Seit Veröffentlichung der initialen Ergebnisse der WHI ist der Einsatz systemischer Hormontherapien in den USA um etwa 80 % zurückgegangen. Das hat auch dazu geführt, dass die neue Generation der medizinischen Hochschulabsolventen oft nicht mehr über die nötige Fachkompetenz verfügt, um über die hormonelle Behandlung von Wechseljahresbeschwerden zu beraten.

Exkurs
Ziel der WHI-Studien war es, die Langzeitvorteile und -risiken einer HRT mit konjugierten equinen Östrogenen und Medroxyprogesteronacetat zur Prävention chronischer Erkrankungen bei Frauen mit einem Durchschnittsalter von 63 Jahren zu untersuchen. Heute werden die Daten aber auf Frauen in ihren 40er und 50er Jahren übertragen, deren Hauptanliegen vasomotorische Beschwerden sind. Das sei aus den folgenden Gründen problematisch, warnen Manson et al.:
  • Das absolute Risiko unerwünschter Ereignisse im Zuge einer HRT ist bei jüngeren Frauen deutlich niedriger als bei älteren Frauen.
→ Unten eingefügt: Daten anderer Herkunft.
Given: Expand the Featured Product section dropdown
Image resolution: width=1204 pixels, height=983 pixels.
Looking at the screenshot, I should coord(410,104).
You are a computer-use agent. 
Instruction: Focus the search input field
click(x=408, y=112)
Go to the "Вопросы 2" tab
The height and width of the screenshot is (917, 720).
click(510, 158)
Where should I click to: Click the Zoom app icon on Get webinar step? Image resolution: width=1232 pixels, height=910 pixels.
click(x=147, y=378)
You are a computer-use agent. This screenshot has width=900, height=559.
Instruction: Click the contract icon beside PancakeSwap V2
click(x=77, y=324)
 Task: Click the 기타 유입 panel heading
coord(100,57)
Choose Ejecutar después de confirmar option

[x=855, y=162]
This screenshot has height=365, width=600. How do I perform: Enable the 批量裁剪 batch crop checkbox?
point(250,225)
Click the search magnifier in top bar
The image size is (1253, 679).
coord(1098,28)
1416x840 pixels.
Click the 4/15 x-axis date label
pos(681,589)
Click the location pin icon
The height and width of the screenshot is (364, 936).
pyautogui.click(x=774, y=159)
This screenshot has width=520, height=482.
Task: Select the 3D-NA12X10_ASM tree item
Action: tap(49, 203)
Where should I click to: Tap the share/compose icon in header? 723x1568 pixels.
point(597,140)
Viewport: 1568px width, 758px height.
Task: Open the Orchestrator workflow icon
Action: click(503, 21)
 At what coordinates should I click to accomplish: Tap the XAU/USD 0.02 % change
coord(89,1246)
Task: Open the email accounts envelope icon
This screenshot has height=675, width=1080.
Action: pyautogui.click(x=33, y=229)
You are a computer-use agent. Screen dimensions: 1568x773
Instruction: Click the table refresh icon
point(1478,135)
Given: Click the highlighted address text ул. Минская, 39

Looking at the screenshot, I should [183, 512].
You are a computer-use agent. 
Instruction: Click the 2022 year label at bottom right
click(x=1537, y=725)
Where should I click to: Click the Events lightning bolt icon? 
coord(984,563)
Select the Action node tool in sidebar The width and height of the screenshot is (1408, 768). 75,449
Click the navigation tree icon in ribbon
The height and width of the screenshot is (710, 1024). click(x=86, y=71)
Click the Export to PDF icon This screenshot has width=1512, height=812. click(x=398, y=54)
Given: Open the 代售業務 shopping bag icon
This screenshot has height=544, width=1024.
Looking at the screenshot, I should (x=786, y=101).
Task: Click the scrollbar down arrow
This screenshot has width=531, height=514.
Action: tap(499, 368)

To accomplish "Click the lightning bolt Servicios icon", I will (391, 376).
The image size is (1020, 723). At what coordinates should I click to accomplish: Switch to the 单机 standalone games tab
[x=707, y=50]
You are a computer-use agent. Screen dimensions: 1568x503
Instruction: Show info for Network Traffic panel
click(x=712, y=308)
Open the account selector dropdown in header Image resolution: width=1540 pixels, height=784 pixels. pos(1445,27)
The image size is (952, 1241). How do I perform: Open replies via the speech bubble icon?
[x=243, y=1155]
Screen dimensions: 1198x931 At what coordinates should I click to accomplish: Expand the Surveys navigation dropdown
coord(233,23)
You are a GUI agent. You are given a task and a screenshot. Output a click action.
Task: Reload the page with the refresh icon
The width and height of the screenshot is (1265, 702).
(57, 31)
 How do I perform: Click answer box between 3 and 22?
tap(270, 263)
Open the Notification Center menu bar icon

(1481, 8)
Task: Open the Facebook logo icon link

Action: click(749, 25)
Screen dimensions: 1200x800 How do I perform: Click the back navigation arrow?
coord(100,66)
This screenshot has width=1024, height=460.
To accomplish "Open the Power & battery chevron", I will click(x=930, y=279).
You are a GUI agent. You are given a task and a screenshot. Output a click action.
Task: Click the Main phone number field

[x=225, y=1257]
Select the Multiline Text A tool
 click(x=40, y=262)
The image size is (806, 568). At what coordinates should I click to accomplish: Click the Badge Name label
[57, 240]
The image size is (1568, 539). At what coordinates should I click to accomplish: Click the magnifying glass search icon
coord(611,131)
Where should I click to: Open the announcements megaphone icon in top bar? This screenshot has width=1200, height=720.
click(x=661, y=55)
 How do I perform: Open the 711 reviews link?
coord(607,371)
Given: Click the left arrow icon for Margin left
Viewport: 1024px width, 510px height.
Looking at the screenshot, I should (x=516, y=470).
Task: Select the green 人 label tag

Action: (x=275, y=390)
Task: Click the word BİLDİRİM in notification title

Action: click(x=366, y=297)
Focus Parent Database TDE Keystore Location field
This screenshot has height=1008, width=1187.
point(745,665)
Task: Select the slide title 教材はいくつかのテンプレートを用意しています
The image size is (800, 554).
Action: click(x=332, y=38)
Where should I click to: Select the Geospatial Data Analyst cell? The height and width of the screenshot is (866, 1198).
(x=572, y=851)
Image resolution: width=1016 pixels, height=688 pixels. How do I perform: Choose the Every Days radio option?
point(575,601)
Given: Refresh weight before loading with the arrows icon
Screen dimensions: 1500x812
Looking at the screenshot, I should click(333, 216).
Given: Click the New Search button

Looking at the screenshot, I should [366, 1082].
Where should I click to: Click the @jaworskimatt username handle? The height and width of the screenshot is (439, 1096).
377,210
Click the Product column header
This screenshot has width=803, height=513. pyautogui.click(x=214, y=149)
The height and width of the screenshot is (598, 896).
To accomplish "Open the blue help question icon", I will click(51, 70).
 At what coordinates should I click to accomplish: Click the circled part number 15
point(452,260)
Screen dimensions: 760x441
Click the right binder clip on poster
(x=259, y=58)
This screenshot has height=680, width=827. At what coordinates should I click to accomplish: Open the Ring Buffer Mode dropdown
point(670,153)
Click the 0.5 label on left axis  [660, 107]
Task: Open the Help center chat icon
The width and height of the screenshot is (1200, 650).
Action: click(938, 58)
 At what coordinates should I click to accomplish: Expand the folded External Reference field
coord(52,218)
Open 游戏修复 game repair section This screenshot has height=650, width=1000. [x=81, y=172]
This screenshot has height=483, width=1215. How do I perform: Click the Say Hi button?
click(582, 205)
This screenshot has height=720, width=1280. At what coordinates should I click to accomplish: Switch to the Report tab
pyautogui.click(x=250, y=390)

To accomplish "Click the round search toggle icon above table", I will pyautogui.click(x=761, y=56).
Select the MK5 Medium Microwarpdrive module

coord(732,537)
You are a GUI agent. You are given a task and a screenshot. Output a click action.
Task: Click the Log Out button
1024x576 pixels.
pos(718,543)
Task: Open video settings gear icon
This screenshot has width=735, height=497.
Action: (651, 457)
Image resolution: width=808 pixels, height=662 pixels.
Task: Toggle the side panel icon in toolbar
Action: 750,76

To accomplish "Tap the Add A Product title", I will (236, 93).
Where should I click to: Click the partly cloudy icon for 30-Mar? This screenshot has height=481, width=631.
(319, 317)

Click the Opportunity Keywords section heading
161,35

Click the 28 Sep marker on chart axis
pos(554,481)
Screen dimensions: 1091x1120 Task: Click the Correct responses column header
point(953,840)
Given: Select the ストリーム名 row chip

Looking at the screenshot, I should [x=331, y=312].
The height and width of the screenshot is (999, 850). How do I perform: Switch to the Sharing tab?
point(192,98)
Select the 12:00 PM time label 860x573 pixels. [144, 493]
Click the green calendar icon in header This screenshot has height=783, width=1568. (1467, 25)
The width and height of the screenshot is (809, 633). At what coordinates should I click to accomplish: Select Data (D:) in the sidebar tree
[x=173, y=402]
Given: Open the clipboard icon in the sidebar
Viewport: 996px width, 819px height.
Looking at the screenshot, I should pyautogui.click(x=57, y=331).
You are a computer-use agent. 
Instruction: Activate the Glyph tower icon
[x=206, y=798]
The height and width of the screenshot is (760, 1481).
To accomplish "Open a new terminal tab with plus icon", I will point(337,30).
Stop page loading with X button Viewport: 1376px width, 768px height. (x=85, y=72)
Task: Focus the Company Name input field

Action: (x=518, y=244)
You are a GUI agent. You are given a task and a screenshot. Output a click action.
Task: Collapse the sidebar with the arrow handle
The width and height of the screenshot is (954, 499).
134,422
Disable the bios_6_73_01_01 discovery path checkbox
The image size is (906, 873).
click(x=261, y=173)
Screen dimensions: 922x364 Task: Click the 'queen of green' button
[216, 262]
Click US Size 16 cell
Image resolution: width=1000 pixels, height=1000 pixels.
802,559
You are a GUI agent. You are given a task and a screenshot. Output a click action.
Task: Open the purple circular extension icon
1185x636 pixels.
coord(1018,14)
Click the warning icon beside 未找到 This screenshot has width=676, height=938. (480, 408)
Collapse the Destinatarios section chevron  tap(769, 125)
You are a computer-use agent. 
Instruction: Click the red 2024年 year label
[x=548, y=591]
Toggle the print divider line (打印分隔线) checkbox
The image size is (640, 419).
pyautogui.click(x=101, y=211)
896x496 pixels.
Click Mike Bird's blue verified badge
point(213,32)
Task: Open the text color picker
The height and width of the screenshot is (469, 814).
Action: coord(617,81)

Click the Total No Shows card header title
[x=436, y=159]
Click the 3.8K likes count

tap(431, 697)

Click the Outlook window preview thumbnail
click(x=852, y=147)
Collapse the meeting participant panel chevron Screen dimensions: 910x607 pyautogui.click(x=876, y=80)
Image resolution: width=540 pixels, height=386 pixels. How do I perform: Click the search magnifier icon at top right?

So ist die Netto- Gesamtmortalität bei behandelten Frauen unter 60 Jahren neutral oder sogar vorteilhaft.
  • Inzwischen sind neue Hormonformulierungen für die Behandlung klimakterischer Beschwerden verfügbar, einschließlich solcher mit niedrigeren Dosierungen und transdermaler Verabreichung sowie bioidentische Hormonpräparate.

Da nicht-hormonelle Therapien meist weniger effektiv sind, hat sich seit Veröffentlichung der WHI-Ergebnisse eine Lücke in der angemessenen Behandlung von Wechseljahresbeschwerden aufgetan, die dem Markt Tür und Tor für ungeprüfte und unregulierte alternative Therapien geöffnet hat. Dagegen gibt es kaum eine medikamentöse Therapie, deren Risiken und Vorteile besser untersucht sind als die der HRT.